En esta nueva reunión se avanzó en la Ley Nacional 26.737, que establece la protección al dominio nacional sobre la propiedad, posesión o tenencia de las tierras rurales por medio de la determinación de la equivalencia de superficies del territorio nacional, respecto del patrón de 1.000 hectáreas en la denominada zona núcleo a la que hace referencia la ley.
Por tal motivo, Tierra del Fuego propuso ante el Consejo Interministerial de Tierras Rurales que se incorpore el bosque nativo como uno de los criterios a tener en cuenta a la hora de realizar las propuestas de equiparación por parte de las provincias.
Boyeras señaló al respecto que la propuesta que incorpora el criterio del bosque nativo como una restricción adicional a la extranjerización, fue “bien recibida por los miembros del Consejo”, e informó que “nuestro principal argumento para sostener este punto versó en torno a que la Ley Nacional 26.737 sólo hace hincapié en el valor estratégico de los cuerpos de agua y no así en los bosques nativos”.
“A nuestro entender también tienen un valor significativo por todos los servicios ambientales que prestan y los esfuerzos que se hacen en el marco de la Ley de Presupuestos mínimos para la Conservación de los bosques 26.331”, mencionó el Secretario.
De esta manera, “solamente se van a poder extranjerizar 1000 hectáreas de tierra como máximo y de éstas solo el 10 por ciento puede contener bosque nativo”, precisó el funcionario.

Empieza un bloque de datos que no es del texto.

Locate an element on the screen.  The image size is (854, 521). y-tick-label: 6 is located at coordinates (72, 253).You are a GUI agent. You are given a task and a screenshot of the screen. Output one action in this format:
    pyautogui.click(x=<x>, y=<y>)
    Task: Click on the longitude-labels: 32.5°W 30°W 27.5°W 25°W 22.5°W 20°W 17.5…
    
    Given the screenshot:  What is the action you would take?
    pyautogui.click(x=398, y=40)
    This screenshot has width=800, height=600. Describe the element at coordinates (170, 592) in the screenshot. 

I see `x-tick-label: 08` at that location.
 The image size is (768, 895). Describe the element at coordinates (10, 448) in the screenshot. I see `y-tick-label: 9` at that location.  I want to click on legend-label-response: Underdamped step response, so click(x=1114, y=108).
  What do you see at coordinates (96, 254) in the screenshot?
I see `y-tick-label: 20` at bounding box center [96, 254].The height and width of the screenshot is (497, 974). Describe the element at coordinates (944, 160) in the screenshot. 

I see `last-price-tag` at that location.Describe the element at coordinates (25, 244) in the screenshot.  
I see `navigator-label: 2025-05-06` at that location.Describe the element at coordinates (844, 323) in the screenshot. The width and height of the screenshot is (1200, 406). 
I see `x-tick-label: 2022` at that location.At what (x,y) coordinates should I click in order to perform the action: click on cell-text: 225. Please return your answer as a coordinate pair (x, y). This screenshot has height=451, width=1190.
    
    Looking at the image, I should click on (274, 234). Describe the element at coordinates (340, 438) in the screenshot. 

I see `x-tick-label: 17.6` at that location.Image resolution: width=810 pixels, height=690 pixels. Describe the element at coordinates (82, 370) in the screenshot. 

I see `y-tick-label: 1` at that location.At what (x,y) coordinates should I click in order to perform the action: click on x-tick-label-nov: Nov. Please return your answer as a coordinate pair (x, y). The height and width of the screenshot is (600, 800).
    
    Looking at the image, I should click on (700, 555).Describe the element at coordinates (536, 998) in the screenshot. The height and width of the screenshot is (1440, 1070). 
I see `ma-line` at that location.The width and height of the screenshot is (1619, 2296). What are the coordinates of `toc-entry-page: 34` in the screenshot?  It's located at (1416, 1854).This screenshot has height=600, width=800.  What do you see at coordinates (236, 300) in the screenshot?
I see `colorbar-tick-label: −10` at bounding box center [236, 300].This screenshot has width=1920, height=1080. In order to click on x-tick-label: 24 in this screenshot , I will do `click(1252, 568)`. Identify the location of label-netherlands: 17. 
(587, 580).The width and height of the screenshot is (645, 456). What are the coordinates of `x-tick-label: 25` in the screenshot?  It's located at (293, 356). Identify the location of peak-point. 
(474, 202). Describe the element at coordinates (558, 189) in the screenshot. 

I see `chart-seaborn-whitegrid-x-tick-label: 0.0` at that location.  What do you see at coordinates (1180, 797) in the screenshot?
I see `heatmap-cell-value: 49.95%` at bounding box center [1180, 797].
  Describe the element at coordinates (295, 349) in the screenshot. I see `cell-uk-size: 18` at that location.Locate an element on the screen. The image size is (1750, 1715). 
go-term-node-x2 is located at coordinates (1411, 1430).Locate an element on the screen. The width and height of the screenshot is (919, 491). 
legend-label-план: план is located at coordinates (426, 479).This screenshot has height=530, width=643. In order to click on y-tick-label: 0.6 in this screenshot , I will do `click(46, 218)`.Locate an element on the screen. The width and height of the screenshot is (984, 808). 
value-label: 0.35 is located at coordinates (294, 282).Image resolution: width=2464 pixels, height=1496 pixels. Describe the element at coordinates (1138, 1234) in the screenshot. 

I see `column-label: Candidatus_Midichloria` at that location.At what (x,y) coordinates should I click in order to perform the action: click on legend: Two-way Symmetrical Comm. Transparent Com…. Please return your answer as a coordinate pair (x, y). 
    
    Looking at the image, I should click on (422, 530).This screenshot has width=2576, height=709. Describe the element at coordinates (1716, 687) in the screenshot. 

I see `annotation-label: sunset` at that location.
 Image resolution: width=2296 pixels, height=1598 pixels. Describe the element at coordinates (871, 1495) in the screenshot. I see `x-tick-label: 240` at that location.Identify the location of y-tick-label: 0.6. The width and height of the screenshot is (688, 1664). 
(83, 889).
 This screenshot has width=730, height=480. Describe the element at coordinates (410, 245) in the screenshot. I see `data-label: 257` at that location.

Asimismo Boyeras aseguró que la propuesta de la Provincia, elaborada por Catastro y la Secretaria a su cargo, “fue aprobada por el Consejo Federal Interministerial de Tierras Rurales”, y la Provincia “está interesada en que las tierras rurales queden en manos de capitales nacionales y en este sentido, la ley de tierras rurales es una herramienta valiosa que establece como criterio evitar la concentración de tierras en manos extranjeras, preservando puntualmente las áreas de fronteras, las costas marítimas, los recursos hídricos y los bosques nativos. Todos ellos constituyen componentes esenciales de la soberanía territorial y por ello, toda extranjerización desmedida, se contrapone con los procesos de Desarrollo Local”.
“Cada vez que haya una transacción de tierras, será requerido a la Dirección General de Bosques información respecto del ordenamiento territorial de Bosque Nativo a la vez que la autoridad hídrica provincial deberá extender un certificado respecto de los recursos hídricos que eventualmente puede contener ese predio”, explicó el Secretario.
En ese orden, indicó que “necesitamos cada vez más la sanción de la ley de aguas que nos dote de las herramientas necesarias para poder acompañar este requerimiento. Tenemos una mora histórica con la provincia y a medida que pasa el tiempo se vuelve cada vez más difícil gestionar y conservar el recurso hídrico. No tener una norma que regule el recurso nos dificulta, entre otras cosas, el pedido que nos hace la Autoridad Nacional de Tierras en lo que tiene que ver con la realización de un inventario hídrico y su actualización constante”.